For Jewish federations, decline in donors dwarfs recession woes

During the 2010 General Assembly of The Jewish Federations of North America Moises Lemor, who made aliyah from Peru, thanks the attendees for helping make his journey possible via the Jewish Agency and other groups that Federations support.

By Jacob Berkman, JTA

NEW ORLEANS, La. – After three days of schmoozing, sessions and feel-good speeches, the 3,000 or so Jewish federation officials who came to the annual General Assembly may have left New Orleans feeling invigorated.

The view expressed by many top officials was that after two years of a tough recession, the worst is over.

The federations collectively raised about $900 million through their annual campaigns in 2009 and, with two months to go in 2010, they have raised $750 million — within about 4 percent of where they were last year at this time, according to the treasurer of the Jewish Federations of North America, Michael Gelman.

“We are feeling cautiously optimistic that we have pushed from out of the depths,” Jerry Silverman, the CEO of the Jewish Federations, said at a news conference Sunday, the first day of the three-day gathering.

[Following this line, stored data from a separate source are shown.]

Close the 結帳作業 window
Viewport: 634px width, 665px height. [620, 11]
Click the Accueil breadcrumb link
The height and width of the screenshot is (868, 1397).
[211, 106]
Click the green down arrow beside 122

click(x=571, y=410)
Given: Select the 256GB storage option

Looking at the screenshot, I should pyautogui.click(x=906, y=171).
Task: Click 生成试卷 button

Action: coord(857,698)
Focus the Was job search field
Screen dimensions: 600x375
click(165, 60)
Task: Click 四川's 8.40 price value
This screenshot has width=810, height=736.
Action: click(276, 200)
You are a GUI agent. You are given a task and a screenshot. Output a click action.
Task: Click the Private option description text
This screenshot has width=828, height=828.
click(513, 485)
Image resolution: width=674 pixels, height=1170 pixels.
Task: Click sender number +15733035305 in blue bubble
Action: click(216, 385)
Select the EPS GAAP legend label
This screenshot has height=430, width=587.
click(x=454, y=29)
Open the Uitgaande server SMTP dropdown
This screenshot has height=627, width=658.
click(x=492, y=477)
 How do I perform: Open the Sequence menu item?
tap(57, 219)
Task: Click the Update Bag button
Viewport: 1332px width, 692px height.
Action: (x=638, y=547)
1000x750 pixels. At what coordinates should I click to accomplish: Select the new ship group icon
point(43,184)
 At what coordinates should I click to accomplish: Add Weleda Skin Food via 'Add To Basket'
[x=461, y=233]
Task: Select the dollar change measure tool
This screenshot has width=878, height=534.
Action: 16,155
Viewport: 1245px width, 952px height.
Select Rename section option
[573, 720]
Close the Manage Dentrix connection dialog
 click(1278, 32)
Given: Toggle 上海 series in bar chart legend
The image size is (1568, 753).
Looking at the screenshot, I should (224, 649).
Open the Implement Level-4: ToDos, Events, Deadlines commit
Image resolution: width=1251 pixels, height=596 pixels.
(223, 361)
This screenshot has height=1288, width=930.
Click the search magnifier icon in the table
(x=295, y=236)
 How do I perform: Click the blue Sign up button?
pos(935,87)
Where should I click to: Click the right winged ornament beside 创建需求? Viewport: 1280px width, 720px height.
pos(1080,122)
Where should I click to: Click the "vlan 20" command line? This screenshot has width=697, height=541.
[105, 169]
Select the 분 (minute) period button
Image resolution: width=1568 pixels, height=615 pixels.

But between the feel-good atmosphere — enhanced by the presence of Vice President Joe Biden and Israeli Prime Minister Benjamin Netanyahu, as well as a day of service learning that took the federation on a path outside the traditional workshop boardroom — some suggested that serious problems lurk just beneath the surface.

With an aging donor base — 90 percent of federation givers are older than 45, according to a newly released report looking at fund raising in the last six to 10 years — the federation system must figure out how to engage a new generation of Jewish donors to survive. The impending retirement of the American baby boomers could cost the federations a significant chunk of their donor base.

The total number of dollars raised by the federations through their campaigns grew between 2000 and 2006 before falling over the past three years. Meanwhile, the number of federation donors is about 450,000, down from a high of 900,000 a couple of decades ago, federation officials often say.

The report shows that the country’s largest federations saw a 1.7 percent drop in donors between 2000 and 2003, a 3.8 percent drop between 2004 and 2006, and another 3.8 percent decline in the 2006-09 period.

The Jewish Federations would not make public the entire report, which is being put together by the Federation Benchmarking Project and looks at 34 different fund-raising areas, including agency health, per capita total giving and board growth.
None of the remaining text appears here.